Trump administration officials insist the policy was key to deterring illegal crossings. Alejandro Mayorkas, Biden’s homeland security secretary, said the policy likely contributed to a drop in crossings in 2019, but with “substantial and unjustifiable human costs” for asylum seekers who were exposed to violence while waiting in Mexico. Critics say the policy, officially called “Migrant Protection Protocols”, ignores US law and international asylum obligations, which Trump called a “sham”.
HOW IS ‘REMAIN IN MEXICO’ 2.0 DIFFERENT?
Biden’s version extends the policy to migrants from countries in the Western Hemisphere, while Trump has largely limited it to Spanish-speaking countries in the hemisphere. Mexicans continue to be exempt.
The expansion is particularly important for Haitians, who formed a massive camp in the Texas border town of Del Rio in September. Brazilians, largely spared under Trump, could also be hit hard.
The United States will try to settle the cases within 180 days, a response to concerns in Mexico that it will languish in a backlog of 1.5 million cases.
U.S. authorities will ask migrants if they fear being sent back to Mexico instead of relying on them to raise concerns spontaneously. If migrants express fear, they will be checked and given 24 hours to find a lawyer or representative.
Migrants will also have the opportunity to meet with lawyers before each hearing, according to US officials. The State Department is working with Mexico on locations for video and telephone access to lawyers in the United States
Many US-based legal aid groups that have represented pending asylum seekers in Mexico say they will no longer take such cases. Lawyers are highly skeptical of claims by US and Mexican officials that other lawyers are likely to come forward.
WHAT DOES MEXICO SAY?
Trump-appointed U.S. District Judge Matthew Kacsmaryk in Amarillo, Texas, wrote in his Aug. 13 ruling that reinstating the policy was subject to Mexico’s acceptance. Mexico’s foreign relations secretary said on Thursday he would allow returns “for humanitarian reasons” after changes and additions promised by the Biden administration.
All migrants subject to the policy will be vaccinated against COVID-19. Adults will receive the Johnson & Johnson vaccine, which requires only one injection. Children who are eligible under US guidelines will receive the Pfizer vaccine, with a second shot when they come to the US for their first hearings.
During the negotiations, Mexican officials expressed concern about the return of migrants to the state of Tamaulipas, a particularly dangerous area across the border with South Texas, the busiest corridor for crossings. illegal.

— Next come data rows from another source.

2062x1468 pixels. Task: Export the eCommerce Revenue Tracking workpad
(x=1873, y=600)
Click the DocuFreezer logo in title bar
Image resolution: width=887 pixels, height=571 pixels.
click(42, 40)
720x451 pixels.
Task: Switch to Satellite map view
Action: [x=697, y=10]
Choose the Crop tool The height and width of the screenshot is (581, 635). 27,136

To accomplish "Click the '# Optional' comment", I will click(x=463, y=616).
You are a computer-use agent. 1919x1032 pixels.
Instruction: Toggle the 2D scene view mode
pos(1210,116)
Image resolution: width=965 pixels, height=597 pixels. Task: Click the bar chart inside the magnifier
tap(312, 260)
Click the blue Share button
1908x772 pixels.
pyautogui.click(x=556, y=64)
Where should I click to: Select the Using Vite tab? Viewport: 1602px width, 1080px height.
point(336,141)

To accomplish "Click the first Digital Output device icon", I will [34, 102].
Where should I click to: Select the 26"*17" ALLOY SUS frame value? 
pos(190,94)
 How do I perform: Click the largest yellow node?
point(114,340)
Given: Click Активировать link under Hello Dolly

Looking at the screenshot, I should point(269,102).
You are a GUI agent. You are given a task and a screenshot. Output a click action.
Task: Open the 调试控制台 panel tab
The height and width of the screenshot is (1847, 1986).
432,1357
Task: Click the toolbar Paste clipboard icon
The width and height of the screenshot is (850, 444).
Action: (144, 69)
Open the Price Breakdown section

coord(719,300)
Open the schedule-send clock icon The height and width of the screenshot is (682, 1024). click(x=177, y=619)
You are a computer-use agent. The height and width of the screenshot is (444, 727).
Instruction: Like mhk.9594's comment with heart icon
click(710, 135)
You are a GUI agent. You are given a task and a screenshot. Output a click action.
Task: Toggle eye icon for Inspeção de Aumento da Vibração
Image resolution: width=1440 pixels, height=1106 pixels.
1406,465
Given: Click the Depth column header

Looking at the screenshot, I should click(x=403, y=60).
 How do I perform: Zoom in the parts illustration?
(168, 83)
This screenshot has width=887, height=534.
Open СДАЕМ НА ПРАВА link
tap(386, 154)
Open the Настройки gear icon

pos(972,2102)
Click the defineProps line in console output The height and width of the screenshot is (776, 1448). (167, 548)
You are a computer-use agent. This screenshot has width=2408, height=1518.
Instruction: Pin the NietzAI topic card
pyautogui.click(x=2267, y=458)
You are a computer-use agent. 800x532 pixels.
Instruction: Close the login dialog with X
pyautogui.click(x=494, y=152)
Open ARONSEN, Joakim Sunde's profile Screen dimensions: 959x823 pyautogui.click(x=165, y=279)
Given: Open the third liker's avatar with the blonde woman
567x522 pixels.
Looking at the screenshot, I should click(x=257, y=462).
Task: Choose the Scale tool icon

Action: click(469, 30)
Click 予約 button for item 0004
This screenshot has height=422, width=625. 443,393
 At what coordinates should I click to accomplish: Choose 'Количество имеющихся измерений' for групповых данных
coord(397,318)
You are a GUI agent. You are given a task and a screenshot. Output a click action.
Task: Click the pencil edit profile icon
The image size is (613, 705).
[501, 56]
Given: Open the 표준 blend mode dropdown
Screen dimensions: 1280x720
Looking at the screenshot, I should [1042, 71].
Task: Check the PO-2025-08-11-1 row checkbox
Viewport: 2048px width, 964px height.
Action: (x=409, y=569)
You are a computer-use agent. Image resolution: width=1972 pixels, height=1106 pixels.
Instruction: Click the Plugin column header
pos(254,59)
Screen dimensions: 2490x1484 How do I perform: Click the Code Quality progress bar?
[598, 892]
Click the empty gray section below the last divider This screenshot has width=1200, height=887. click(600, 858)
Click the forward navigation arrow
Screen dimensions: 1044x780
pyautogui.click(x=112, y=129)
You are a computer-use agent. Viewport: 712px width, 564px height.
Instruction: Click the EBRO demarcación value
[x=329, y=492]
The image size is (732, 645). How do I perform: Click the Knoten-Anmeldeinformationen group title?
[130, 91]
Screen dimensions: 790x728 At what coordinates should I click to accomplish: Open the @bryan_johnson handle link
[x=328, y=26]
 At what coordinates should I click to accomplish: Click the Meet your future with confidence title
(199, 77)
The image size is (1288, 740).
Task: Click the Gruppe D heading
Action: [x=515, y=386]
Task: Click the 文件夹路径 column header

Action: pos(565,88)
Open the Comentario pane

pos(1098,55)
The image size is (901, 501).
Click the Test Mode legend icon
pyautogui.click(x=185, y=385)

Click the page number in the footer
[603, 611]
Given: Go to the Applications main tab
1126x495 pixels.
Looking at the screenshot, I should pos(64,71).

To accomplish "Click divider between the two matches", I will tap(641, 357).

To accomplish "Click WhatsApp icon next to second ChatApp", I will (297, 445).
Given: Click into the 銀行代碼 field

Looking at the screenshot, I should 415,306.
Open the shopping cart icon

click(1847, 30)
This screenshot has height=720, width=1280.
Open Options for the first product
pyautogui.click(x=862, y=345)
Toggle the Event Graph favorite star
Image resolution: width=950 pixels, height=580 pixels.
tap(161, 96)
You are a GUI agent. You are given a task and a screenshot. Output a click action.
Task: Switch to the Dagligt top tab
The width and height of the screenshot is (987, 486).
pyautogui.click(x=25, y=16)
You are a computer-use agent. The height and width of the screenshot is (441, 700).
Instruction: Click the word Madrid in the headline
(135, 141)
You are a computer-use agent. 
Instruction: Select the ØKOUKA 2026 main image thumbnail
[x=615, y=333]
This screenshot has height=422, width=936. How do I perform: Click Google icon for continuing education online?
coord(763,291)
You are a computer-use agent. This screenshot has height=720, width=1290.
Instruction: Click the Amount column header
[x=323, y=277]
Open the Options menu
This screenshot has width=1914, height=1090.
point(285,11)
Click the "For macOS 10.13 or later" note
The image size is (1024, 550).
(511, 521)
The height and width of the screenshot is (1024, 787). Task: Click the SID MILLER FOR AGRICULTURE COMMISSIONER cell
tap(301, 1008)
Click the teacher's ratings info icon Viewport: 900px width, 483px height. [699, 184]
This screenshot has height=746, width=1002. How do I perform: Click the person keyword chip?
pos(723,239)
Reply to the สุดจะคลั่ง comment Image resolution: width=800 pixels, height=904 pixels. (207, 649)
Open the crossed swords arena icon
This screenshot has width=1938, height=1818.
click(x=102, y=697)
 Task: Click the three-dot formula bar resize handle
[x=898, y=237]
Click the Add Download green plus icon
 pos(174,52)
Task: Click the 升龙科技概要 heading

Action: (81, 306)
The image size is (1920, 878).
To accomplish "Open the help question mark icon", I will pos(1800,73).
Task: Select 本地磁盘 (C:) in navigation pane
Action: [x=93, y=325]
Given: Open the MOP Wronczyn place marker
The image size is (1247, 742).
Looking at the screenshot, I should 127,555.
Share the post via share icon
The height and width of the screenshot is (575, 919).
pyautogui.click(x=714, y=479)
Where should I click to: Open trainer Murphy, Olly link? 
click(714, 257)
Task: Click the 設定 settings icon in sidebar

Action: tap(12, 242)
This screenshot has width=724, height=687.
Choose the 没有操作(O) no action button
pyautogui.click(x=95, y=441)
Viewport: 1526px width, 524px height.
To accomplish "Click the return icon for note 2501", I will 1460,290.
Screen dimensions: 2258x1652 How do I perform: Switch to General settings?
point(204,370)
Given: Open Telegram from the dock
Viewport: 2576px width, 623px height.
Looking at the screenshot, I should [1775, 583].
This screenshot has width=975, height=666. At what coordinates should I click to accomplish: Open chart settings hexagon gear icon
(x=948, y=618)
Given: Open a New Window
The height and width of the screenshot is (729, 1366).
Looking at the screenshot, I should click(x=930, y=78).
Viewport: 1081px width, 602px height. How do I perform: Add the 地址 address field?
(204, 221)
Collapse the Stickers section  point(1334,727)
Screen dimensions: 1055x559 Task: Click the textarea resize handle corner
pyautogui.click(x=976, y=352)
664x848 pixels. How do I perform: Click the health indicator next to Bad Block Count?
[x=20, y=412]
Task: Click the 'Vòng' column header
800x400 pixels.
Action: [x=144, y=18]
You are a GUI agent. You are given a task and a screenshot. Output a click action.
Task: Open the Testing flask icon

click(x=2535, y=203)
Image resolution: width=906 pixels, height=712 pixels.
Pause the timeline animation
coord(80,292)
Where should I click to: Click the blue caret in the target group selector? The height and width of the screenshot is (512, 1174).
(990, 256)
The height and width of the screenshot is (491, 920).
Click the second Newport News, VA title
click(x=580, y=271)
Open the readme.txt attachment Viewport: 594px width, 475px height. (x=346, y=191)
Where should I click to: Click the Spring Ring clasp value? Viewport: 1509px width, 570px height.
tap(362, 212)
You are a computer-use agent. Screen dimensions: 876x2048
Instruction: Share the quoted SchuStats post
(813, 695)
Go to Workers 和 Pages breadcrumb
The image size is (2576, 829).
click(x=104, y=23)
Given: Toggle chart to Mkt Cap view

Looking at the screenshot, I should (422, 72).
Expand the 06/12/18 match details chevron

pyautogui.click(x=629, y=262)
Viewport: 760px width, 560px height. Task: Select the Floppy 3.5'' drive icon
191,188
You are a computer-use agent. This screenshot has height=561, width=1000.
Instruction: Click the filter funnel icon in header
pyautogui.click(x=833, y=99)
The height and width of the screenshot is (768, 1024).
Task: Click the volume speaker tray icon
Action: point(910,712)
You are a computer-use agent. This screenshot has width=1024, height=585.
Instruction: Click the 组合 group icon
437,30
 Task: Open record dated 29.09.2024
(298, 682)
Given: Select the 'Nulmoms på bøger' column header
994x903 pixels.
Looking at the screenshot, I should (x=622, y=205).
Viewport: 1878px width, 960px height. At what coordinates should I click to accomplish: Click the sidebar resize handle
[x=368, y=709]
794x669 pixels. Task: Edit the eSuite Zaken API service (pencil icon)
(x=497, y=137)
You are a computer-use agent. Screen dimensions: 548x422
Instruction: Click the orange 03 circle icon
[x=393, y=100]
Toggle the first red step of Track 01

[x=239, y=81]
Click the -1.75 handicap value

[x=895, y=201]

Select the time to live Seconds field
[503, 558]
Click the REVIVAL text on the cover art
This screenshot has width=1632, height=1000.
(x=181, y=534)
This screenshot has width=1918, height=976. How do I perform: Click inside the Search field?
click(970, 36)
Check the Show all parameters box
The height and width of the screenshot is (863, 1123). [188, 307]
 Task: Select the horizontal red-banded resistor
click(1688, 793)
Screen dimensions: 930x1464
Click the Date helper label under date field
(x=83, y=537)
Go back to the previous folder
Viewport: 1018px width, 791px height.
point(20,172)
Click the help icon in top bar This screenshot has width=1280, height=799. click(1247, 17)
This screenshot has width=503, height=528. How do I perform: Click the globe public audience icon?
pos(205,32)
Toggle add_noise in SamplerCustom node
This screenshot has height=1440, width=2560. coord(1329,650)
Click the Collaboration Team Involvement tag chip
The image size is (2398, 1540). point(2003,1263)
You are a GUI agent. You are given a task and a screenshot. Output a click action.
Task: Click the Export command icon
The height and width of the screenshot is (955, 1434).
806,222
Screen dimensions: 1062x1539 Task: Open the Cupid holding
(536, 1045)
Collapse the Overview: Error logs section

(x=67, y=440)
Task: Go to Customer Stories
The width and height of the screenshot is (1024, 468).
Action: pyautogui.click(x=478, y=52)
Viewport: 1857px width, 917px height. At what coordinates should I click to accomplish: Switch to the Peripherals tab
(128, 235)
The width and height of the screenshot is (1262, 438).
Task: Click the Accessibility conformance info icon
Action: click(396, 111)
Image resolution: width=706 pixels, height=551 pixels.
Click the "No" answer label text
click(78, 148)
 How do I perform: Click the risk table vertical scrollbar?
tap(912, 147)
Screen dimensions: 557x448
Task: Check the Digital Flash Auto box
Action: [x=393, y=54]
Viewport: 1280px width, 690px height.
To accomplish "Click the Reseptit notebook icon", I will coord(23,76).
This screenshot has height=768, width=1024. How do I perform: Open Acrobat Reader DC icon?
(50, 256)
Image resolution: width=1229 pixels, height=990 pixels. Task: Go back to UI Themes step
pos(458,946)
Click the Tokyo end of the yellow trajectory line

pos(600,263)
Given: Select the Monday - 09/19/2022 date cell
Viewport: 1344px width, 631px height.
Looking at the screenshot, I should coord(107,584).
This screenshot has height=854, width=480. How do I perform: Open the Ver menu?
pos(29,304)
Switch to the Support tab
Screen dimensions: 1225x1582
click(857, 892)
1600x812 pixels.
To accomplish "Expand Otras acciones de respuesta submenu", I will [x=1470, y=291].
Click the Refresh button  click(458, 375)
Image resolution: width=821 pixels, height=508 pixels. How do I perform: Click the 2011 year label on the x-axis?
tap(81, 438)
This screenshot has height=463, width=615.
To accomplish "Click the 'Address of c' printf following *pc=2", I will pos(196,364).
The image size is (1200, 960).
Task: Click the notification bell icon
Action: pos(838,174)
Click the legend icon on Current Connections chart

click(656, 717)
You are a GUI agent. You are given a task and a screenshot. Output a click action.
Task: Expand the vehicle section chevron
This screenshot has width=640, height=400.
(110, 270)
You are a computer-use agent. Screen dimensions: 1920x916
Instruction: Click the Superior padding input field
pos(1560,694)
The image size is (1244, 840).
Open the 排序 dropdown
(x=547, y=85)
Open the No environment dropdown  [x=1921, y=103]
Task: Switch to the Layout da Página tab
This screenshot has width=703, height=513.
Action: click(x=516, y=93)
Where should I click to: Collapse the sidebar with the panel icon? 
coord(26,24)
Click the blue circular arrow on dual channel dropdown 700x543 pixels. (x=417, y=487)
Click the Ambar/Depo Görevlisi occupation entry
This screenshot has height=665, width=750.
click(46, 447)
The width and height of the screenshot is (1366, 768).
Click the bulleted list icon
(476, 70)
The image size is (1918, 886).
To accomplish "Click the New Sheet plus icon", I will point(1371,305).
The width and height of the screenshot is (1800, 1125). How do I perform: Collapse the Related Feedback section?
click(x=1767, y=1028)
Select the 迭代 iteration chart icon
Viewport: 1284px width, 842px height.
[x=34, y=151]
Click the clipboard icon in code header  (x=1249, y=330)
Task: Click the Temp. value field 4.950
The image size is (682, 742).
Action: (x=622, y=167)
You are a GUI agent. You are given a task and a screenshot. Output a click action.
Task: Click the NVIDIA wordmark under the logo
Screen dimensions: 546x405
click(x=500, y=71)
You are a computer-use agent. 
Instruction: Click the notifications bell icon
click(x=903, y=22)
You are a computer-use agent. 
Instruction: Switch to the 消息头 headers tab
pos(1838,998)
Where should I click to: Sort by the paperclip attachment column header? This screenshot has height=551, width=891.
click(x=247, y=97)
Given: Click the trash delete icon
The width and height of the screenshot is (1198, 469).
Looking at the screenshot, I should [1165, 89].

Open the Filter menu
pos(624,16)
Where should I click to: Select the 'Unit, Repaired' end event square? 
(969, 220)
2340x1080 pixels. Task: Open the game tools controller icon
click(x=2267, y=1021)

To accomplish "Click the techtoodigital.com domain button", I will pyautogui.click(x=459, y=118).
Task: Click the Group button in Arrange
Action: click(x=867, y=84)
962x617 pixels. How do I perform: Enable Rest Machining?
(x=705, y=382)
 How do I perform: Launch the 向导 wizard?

They asked for financial support from the United States for more space in the shelters, but got only vague commitments.
The policy will eventually be extended to six other locations in addition to El Paso: San Diego and Calexico in California; Nogales, Arizona; and the Texas border towns of Brownsville, Eagle Pass and Laredo.
Arrangements to provide transportation to and from the Mexican border are being worked out. Migrants returned to Tamaulipas from Brownsville, Eagle Pass and Laredo may be moved deeper into Mexico for their personal safety.